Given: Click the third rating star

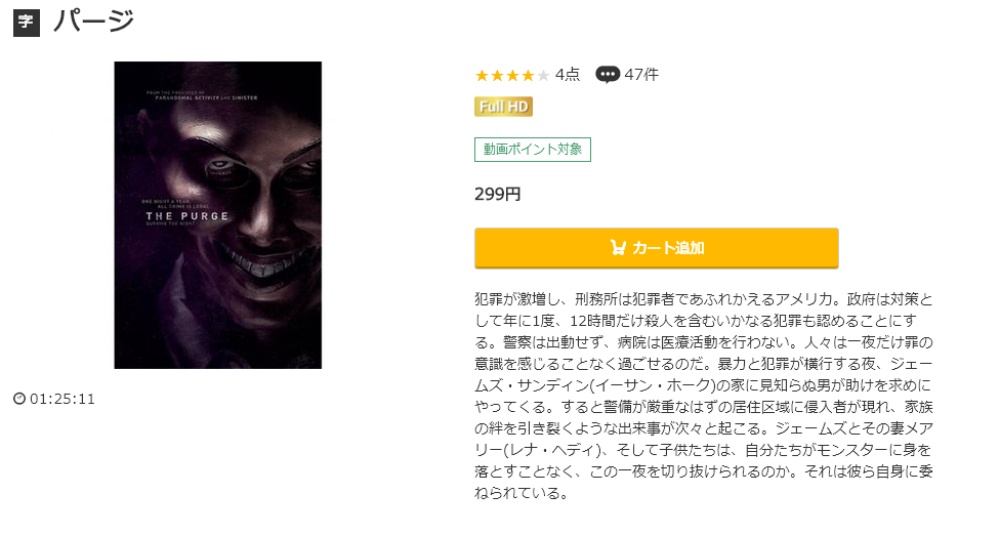Looking at the screenshot, I should [x=512, y=76].
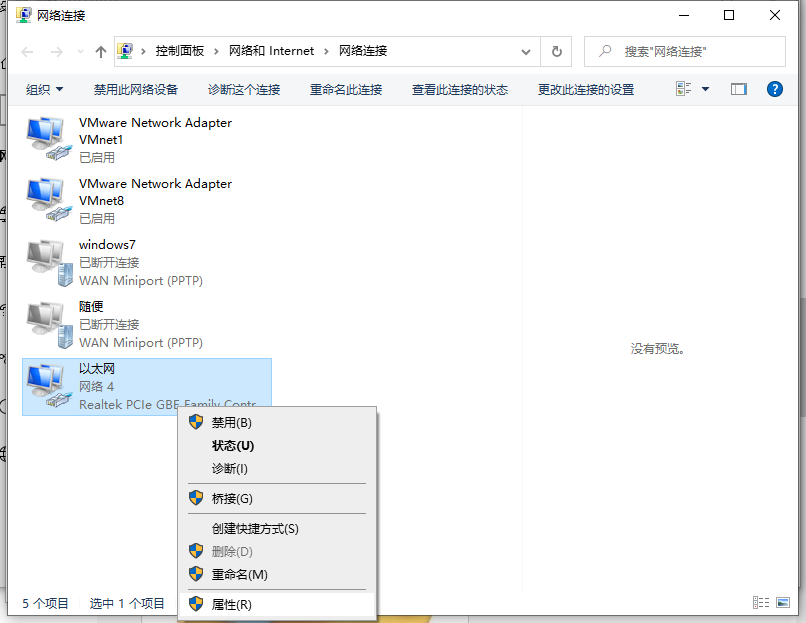Screen dimensions: 806x623
Task: Navigate to 网络和 Internet in breadcrumb
Action: [x=271, y=51]

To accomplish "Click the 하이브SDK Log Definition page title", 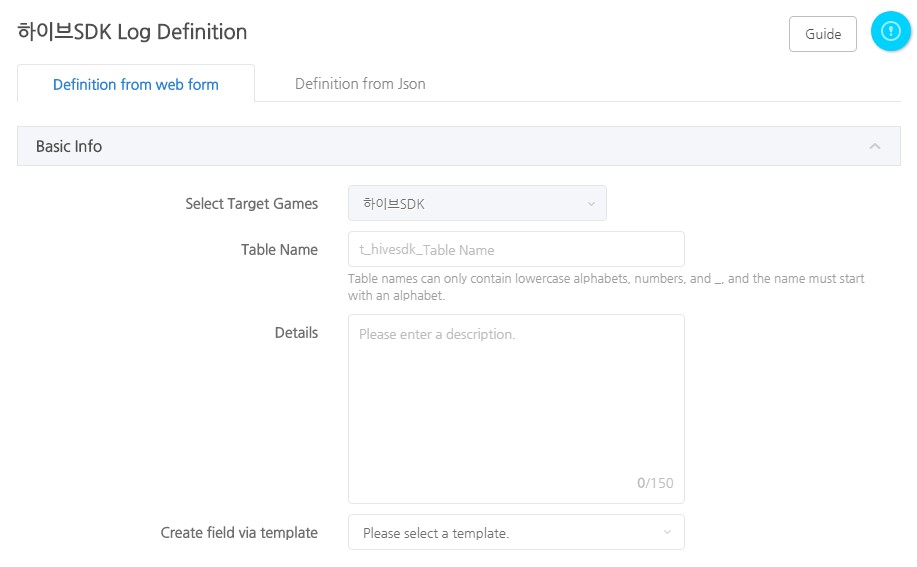I will coord(132,32).
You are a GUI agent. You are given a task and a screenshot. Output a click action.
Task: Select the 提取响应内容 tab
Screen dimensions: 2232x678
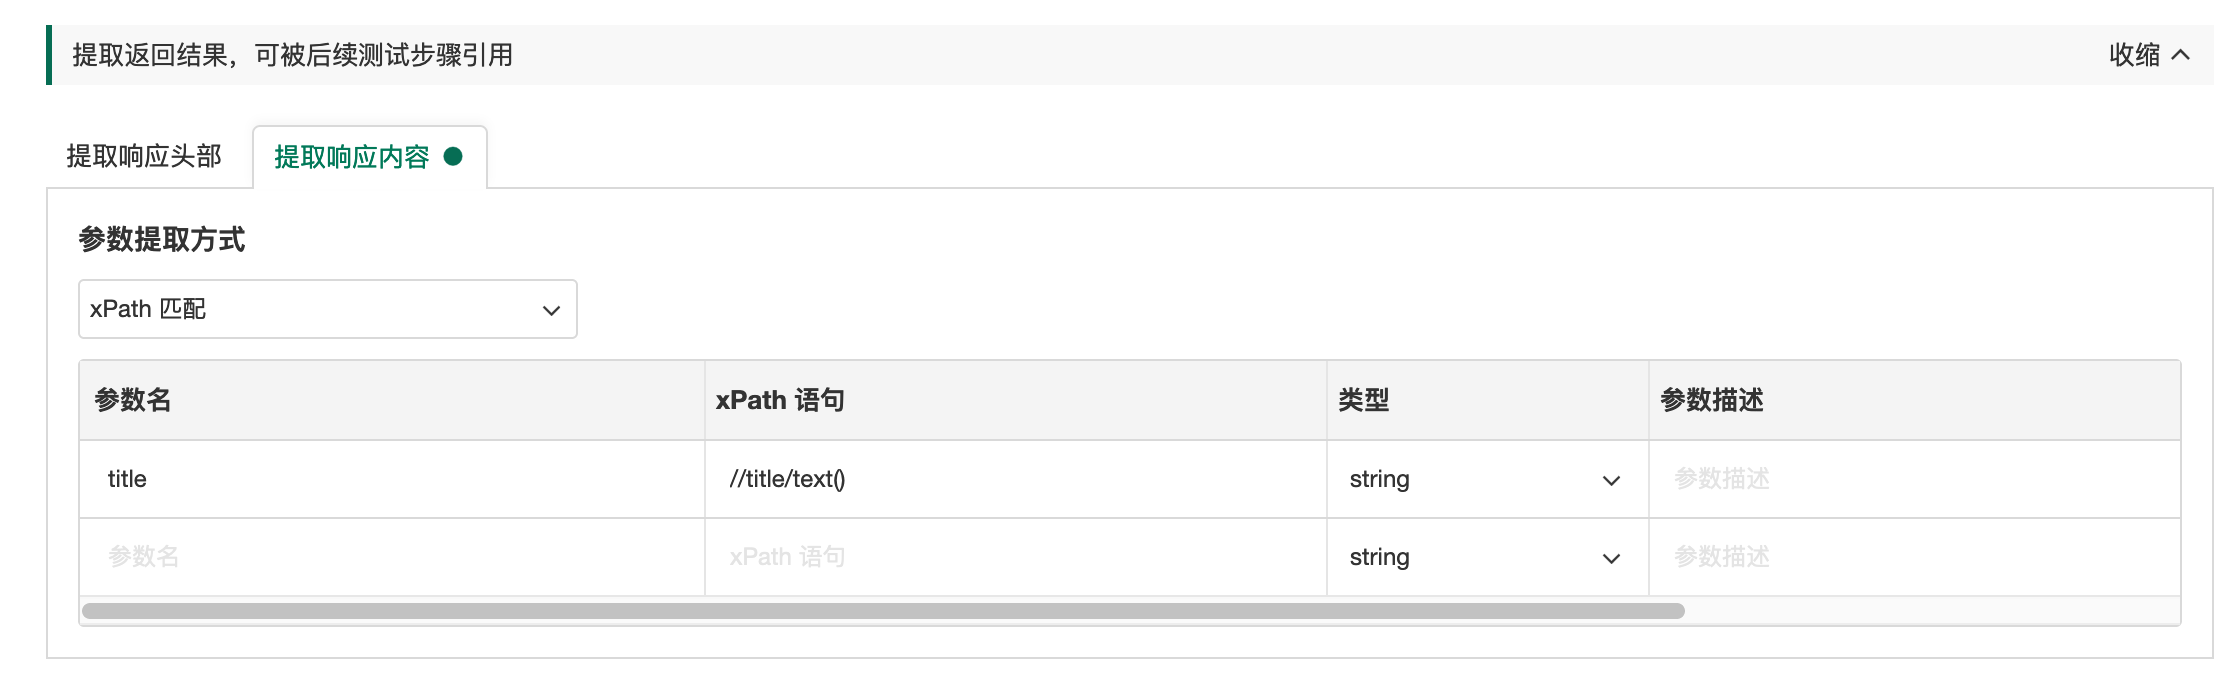pos(352,157)
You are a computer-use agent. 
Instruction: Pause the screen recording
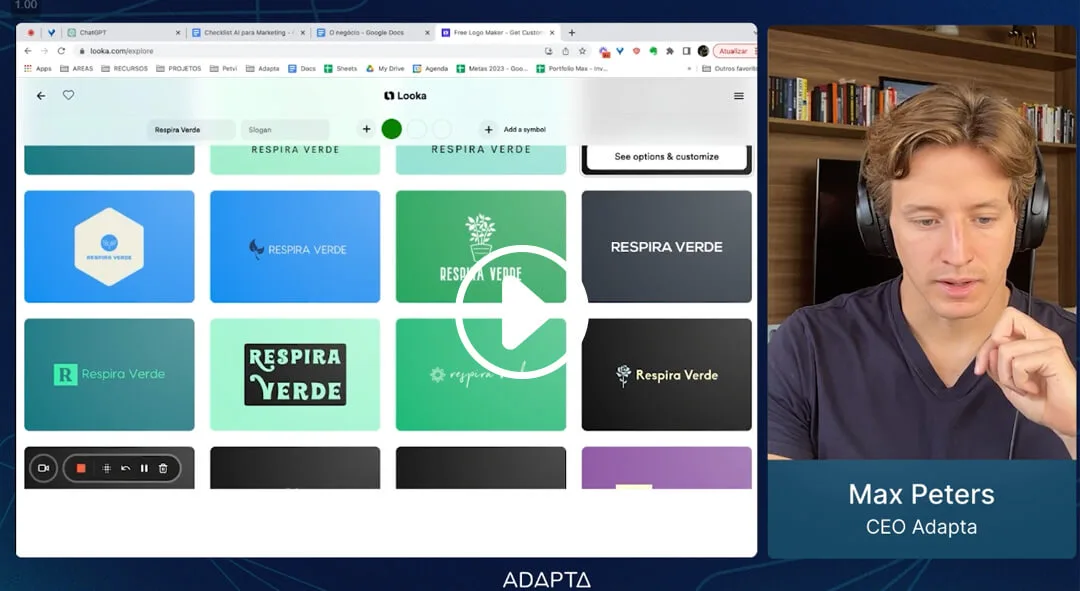coord(144,468)
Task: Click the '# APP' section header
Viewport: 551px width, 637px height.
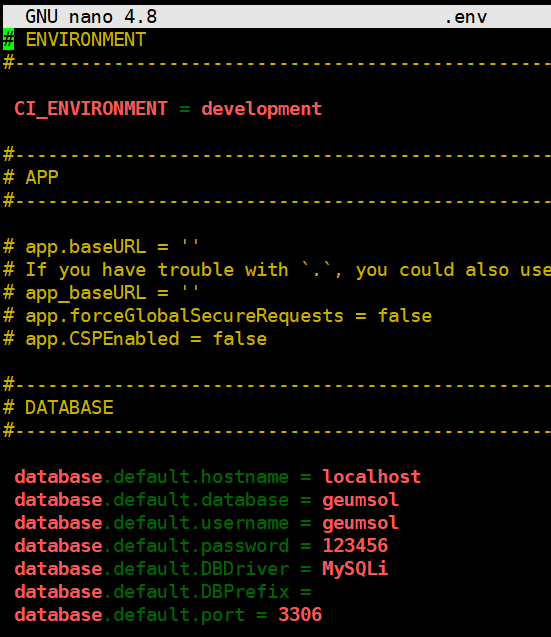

———

Task directions
Beginning with the line in which "Task: Click the '# APP' section header" appears, repeat exactly each line down to the close of the material, leaving every picture out.

Exercise answer
Task: Click the '# APP' section header
Viewport: 551px width, 637px height.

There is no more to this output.